Locate every line in the material below that has the word "arrow". Copy each of those lines.

╔══

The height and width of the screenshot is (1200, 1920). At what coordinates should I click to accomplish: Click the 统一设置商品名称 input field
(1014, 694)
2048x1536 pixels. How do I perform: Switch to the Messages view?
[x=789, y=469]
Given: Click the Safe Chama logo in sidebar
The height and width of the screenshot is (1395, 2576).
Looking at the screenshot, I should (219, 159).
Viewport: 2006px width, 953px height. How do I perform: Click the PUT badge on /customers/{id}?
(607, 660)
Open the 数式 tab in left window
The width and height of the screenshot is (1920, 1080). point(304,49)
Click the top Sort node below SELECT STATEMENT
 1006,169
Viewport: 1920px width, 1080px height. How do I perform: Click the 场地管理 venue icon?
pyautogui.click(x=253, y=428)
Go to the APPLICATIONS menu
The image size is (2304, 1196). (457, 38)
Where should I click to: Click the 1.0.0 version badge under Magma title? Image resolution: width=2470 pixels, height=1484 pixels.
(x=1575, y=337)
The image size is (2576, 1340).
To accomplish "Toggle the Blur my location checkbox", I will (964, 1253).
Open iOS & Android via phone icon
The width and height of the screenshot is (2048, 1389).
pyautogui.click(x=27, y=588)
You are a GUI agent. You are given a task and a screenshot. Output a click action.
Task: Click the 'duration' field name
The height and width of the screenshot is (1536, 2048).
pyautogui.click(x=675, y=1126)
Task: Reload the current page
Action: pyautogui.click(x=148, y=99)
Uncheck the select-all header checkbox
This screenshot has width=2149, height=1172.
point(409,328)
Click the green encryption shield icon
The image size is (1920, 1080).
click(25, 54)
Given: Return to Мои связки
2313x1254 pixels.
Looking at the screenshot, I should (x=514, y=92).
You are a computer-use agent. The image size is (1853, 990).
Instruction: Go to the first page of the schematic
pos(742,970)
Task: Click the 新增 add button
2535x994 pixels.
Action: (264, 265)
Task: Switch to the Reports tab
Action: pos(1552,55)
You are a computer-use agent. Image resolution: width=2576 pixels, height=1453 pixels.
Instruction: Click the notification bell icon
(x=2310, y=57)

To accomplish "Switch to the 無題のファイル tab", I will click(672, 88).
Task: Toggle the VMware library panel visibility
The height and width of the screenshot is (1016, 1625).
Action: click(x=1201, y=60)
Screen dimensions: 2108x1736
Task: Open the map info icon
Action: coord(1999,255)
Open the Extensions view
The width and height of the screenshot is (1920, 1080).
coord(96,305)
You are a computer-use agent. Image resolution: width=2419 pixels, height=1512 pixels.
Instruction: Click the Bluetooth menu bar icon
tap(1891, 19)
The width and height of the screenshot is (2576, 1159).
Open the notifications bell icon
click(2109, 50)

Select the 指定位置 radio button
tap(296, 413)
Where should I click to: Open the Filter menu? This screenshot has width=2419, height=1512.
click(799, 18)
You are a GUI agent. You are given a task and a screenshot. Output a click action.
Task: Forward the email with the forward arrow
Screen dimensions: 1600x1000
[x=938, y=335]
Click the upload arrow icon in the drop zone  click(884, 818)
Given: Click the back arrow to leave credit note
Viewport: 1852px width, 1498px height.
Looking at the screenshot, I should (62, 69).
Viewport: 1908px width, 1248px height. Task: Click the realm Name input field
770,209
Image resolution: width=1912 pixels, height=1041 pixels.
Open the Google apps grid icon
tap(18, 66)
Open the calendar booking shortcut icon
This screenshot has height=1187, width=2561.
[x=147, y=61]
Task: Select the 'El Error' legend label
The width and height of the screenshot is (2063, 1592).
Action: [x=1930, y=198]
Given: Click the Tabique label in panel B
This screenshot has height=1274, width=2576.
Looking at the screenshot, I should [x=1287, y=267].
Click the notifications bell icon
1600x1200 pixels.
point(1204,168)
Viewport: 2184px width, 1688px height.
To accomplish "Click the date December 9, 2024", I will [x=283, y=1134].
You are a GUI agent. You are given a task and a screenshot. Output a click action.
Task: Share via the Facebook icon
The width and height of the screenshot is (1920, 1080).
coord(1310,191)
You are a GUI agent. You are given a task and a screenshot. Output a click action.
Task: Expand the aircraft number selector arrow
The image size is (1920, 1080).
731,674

╚══

> Answer area
Task: Forward the email with the forward arrow
Click the upload arrow icon in the drop zone  click(884, 818)
Given: Click the back arrow to leave credit note
Task: Expand the aircraft number selector arrow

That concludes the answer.